Arbeitsauftrag 1: Wer hielt laut dem Textauszug den Impulsvortrag, mit dem das Panel eröffnet wurde?
Arbeitsauftrag 2:
Prüfen Sie, ob die folgenden Aussagen mit dem Textauszug übereinstimmen. Antworten Sie jeweils mit Ja oder Nein und zitieren Sie die entscheidenden Worte des Textauszugs wörtlich.
(a) Das Panel „KI für Stadt und Land“ fand auf der Smart Country Convention statt.
(b) Laut Überschrift sind die Großstädte die größten Problemkinder.
(c) Die Kommunen haben beim Einsatz von KI gleiche Ausgangsbedingungen.
Arbeitsauftrag 3: Aktualisieren Sie den Textauszug von „Größte Problemkinder sind“ bis „der Praxis überraschen.“ und ersetzen Sie dabei „Landkreise“ durch „Gemeinden“.

Textauszug:

Größte Problemkinder sind die mittelgroßen Städte
Sind Großstädte bei der Nutzung und Entwicklung von Künstlicher Intelligenz vorn? Welche Chancen haben kleinere Landkreise – und wer ist abgehängt? Die Antworten aus der Praxis überraschen.

Volles Publikum beim Panel „KI für Stadt und Land“ auf der Smart Country Convention: Expertinnen und Experten diskutieren, wie KI Städte und Landkreise smarter machen kann. Foto: Messe Berlin
Smart sind Stadt und Region nur, wenn sie KI klug und innovativ einsetzen – und das bei sehr unterschiedlichen Ausgangsbedingungen. Wie diese derzeit in den Kommunen aussehen, zeigte das Panel „KI für Stadt und Land: Verschieden starten, gemeinsam gestalten“, eröffnet von einem Impulsvortrag von Björn Niehaves.

Angezeigte Einträge:
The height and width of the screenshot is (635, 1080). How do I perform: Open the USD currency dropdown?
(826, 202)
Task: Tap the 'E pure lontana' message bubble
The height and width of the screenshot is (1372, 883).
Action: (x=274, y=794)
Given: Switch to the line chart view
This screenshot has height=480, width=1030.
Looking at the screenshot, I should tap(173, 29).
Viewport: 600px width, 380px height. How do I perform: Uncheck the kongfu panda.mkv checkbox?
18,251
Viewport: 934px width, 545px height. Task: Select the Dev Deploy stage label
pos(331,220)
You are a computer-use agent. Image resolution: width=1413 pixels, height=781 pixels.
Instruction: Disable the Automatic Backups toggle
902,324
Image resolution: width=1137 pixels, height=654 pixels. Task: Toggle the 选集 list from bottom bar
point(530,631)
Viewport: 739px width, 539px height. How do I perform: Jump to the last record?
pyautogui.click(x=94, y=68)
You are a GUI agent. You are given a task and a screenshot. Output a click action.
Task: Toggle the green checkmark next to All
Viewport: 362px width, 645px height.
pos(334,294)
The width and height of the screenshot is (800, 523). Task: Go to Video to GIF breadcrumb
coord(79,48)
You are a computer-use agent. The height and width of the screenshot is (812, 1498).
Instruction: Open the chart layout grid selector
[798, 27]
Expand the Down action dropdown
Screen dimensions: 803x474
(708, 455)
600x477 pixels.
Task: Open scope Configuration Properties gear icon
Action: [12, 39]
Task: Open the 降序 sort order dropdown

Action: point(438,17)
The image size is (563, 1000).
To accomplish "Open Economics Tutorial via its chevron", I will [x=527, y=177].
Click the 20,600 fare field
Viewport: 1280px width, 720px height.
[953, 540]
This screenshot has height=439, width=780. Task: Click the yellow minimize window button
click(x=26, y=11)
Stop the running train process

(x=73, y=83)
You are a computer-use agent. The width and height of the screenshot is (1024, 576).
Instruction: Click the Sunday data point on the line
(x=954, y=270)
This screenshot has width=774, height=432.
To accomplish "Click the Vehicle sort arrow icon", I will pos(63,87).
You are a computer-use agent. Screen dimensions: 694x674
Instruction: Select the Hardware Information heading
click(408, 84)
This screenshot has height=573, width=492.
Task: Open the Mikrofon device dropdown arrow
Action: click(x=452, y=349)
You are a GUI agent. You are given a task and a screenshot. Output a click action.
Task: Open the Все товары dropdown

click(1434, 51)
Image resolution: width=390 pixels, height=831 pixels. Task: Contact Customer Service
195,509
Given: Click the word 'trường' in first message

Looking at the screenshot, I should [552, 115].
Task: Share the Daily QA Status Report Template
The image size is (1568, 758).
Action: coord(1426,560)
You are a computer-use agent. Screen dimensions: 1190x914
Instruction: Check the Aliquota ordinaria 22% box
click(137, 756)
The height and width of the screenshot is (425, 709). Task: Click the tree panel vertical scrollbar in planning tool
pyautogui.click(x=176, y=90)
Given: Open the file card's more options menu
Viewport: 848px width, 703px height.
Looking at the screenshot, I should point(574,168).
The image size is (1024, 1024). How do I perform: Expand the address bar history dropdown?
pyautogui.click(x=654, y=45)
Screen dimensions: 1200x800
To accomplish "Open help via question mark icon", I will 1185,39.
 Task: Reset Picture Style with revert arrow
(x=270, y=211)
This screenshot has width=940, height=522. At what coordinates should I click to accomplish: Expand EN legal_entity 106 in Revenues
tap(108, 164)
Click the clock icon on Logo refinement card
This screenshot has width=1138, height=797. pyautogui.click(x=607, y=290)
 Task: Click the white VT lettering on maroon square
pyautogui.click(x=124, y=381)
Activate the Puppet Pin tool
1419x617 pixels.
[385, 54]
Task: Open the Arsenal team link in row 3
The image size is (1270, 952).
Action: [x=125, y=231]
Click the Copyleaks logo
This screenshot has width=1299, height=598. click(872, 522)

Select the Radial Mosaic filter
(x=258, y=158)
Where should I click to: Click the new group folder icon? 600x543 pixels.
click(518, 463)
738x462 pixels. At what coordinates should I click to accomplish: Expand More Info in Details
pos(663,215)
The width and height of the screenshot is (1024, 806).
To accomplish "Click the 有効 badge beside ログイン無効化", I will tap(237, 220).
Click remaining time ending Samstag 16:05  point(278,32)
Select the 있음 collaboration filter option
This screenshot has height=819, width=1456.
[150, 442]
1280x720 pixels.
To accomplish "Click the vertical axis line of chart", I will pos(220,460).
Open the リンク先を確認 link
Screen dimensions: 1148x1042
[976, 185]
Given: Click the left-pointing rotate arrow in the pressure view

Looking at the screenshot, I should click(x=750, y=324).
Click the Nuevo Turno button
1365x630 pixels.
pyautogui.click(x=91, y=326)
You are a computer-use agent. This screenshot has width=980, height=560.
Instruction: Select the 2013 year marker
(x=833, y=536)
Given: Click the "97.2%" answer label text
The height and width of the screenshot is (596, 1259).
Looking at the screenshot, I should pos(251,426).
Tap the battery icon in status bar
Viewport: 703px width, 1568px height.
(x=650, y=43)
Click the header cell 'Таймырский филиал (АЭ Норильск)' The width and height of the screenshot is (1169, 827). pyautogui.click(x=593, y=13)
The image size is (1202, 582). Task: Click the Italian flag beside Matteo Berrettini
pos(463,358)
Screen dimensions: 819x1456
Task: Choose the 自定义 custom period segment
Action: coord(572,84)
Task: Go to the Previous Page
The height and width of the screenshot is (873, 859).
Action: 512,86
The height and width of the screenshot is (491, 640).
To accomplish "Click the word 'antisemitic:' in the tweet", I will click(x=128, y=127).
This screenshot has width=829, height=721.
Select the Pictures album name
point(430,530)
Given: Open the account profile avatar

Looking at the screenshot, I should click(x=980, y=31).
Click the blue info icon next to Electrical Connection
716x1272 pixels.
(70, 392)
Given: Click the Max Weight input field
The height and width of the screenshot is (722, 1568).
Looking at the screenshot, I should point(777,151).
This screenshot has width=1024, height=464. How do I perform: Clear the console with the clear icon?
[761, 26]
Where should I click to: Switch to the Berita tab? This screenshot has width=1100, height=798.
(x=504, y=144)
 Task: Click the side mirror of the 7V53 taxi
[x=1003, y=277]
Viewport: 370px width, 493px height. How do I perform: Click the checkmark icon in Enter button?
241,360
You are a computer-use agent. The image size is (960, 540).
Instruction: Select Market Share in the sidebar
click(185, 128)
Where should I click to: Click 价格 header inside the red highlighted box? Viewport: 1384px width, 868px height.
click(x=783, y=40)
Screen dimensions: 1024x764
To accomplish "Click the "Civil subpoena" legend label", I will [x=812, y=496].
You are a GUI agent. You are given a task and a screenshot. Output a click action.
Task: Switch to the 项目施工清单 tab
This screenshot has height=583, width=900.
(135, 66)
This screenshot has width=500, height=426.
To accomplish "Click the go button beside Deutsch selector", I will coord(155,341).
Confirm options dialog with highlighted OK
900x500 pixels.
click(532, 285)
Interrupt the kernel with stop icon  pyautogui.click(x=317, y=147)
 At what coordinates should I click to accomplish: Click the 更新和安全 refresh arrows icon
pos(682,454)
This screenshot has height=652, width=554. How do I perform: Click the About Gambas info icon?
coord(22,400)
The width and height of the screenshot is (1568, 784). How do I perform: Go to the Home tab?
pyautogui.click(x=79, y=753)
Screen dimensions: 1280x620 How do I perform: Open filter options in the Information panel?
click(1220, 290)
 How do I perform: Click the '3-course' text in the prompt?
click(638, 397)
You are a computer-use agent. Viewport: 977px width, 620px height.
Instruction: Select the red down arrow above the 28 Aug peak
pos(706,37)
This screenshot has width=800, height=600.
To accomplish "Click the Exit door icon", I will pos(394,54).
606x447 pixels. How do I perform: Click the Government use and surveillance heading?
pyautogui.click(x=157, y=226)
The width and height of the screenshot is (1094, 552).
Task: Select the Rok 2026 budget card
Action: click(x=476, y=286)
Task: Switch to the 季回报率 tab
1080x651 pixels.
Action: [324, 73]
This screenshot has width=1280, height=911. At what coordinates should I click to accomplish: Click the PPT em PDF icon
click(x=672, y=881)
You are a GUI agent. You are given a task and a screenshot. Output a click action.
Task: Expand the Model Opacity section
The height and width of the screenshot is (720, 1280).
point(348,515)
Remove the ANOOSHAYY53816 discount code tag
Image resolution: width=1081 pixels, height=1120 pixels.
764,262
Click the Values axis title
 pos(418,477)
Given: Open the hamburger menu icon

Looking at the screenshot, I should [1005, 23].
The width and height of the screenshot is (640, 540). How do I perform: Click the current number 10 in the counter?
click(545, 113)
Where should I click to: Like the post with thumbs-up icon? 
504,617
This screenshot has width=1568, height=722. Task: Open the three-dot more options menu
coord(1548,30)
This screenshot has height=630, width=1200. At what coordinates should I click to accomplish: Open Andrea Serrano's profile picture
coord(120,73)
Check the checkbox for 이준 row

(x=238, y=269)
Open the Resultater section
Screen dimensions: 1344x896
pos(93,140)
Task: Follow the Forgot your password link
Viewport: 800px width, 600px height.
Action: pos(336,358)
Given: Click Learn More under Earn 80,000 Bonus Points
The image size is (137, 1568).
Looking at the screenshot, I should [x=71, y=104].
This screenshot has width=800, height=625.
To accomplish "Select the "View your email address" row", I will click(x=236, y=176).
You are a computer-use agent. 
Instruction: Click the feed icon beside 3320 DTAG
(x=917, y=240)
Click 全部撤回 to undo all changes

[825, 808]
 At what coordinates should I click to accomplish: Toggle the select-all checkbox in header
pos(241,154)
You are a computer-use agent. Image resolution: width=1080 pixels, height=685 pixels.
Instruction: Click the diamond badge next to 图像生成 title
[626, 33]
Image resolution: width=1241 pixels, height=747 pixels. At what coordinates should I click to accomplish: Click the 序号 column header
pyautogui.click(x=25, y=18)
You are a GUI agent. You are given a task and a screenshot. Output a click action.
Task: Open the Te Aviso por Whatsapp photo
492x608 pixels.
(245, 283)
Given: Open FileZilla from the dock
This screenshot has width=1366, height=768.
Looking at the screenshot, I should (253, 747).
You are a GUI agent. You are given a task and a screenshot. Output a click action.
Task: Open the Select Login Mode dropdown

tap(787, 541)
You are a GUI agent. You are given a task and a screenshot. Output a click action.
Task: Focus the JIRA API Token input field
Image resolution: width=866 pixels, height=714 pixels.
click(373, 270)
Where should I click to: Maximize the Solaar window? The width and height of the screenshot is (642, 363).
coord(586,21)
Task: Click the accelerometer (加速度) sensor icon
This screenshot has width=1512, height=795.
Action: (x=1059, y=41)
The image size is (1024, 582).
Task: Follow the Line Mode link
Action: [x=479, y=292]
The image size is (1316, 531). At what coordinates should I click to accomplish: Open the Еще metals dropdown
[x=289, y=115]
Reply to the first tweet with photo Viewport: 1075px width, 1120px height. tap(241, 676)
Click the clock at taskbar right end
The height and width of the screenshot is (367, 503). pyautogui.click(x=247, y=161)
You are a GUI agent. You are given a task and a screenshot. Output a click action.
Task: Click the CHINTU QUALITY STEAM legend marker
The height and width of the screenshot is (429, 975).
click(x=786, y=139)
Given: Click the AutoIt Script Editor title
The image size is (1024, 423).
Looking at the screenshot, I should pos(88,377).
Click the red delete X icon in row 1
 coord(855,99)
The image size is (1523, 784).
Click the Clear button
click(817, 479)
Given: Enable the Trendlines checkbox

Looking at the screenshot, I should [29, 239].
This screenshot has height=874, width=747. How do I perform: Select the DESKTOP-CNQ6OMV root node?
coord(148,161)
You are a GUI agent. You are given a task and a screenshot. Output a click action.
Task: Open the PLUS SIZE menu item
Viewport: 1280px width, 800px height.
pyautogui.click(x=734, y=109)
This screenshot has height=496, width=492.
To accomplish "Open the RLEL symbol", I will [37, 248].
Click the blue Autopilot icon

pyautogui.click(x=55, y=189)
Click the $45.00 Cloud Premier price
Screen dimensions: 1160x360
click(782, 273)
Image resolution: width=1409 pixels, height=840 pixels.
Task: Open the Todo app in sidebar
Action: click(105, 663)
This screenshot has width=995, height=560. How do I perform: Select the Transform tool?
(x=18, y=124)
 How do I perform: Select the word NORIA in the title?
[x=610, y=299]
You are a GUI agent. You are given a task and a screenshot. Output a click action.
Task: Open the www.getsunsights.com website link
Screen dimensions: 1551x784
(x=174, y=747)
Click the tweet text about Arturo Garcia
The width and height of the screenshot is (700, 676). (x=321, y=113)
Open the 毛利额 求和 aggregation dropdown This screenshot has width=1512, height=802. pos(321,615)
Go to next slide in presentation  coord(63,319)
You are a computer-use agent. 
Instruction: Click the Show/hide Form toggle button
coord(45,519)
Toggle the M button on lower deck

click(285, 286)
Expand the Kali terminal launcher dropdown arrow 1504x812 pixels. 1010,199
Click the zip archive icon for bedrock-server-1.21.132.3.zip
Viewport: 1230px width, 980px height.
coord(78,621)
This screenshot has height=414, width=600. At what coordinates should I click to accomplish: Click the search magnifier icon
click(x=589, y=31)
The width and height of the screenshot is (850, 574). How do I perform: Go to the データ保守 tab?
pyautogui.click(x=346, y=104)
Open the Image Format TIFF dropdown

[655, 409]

Ergebnis 1: Björn Niehaves

Ergebnis 2:
(a) Ja: „Volles Publikum beim Panel „KI für Stadt und Land“ auf der Smart Country Convention“
(b) Nein: „Größte Problemkinder sind die mittelgroßen Städte“
(c) Nein: „bei sehr unterschiedlichen Ausgangsbedingungen“

Ergebnis 3:
Größte Problemkinder sind die mittelgroßen Städte
Sind Großstädte bei der Nutzung und Entwicklung von Künstlicher Intelligenz vorn? Welche Chancen haben kleinere Gemeinden – und wer ist abgehängt? Die Antworten aus der Praxis überraschen.